Throne of Glass by Sarah J. Maas
Celaena Sardothien is an assassin—the most notorious in her kingdom—and she has spent a year in the salt mines for her crimes. Now the Crown Prince offers her freedom: compete to become the royal champion, and serve four years before earning her liberty.
What sets Celaena apart from most fantasy assassins is her refusal to be grim about it. She loves fancy dresses and fine music as much as knives and strategy. She is cocky, vain, and wonderfully dramatic. As her fellow competitors begin dying in mysterious ways, the story transforms from tournament tale to magical mystery.
It is rather like the Hunger Games for assassins, one might say, and it is tremendous fun.

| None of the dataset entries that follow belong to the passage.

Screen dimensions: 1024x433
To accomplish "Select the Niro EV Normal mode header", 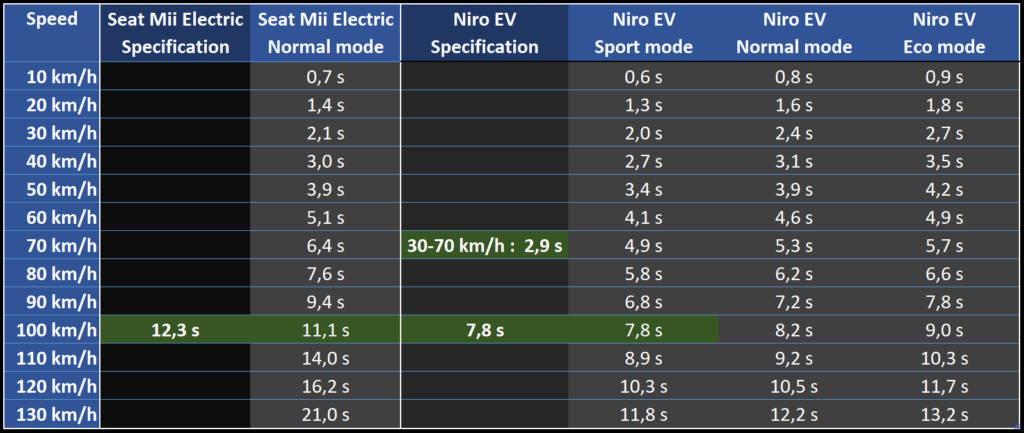I will coord(793,33).
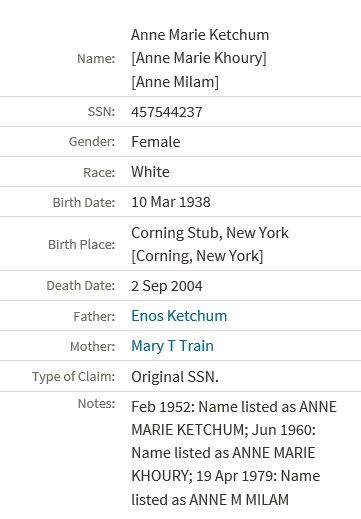Click the bracketed Corning, New York text
361x519 pixels.
point(197,256)
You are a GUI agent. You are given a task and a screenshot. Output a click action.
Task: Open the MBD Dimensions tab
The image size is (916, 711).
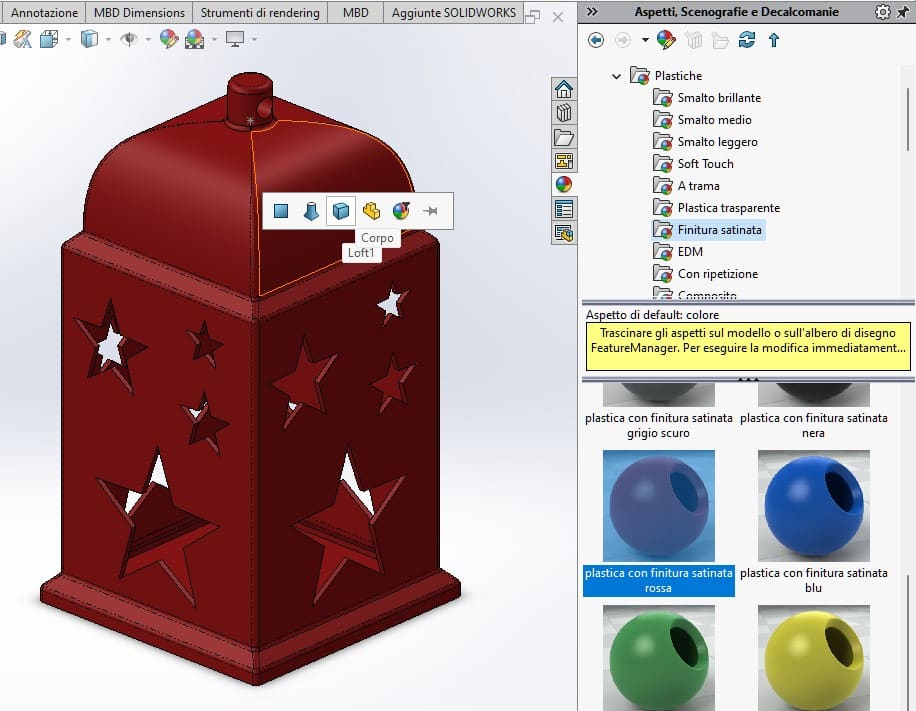coord(138,13)
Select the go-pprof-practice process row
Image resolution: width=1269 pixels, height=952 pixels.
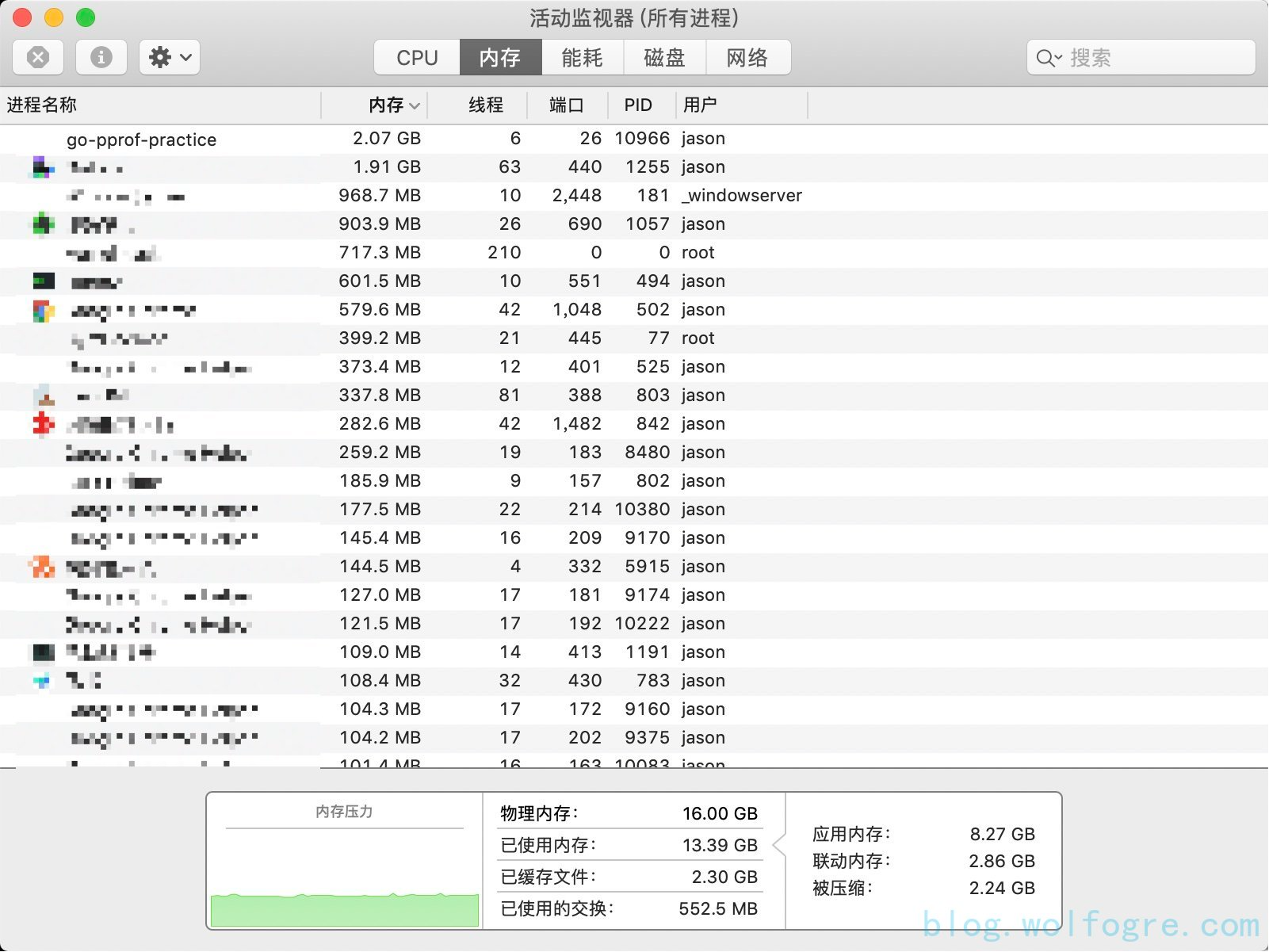pos(141,140)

The Way of Kings by Brandon Sanderson
For those who wish to lose themselves in a world as vast and detailed as Robin Hobb’s, Brandon Sanderson offers Roshar—a storm-swept land of mystery where wars rage over ancient magical weapons. Three characters drive the narrative: a soldier who has survived too many battles, a young scholar seeking forbidden knowledge, and a warlord consumed by vengeance.
This is slow-building epic fantasy at its finest, rewarding patient readers with revelations that recontextualize everything that came before. The magic system is intricate, the worldbuilding immense, and the character development exactly the sort that made Assassin’s Apprentice so beloved.
Be warned: once you begin, you shall be committed for many thousands of pages.
Finding Your Next Adventure
Each of these twelve books offers something precious: the chance to live inside another person’s journey, to feel their struggles and triumphs as vividly as your own. That is the gift Robin Hobb gave us with Fitz, and it is a gift these authors offer as well.
Perhaps you shall find yourself drawn to the lyrical tragedy of Kvothe, or the moral complexity of Logen Ninefingers. Perhaps Vin’s transformation will capture your heart, or Ged’s confrontation with his own shadow will illuminate something within you.
Whichever path you choose, may your reading be as rewarding as that first journey through the halls of Buckkeep. The worlds are waiting, dear reader. All you must do is begin.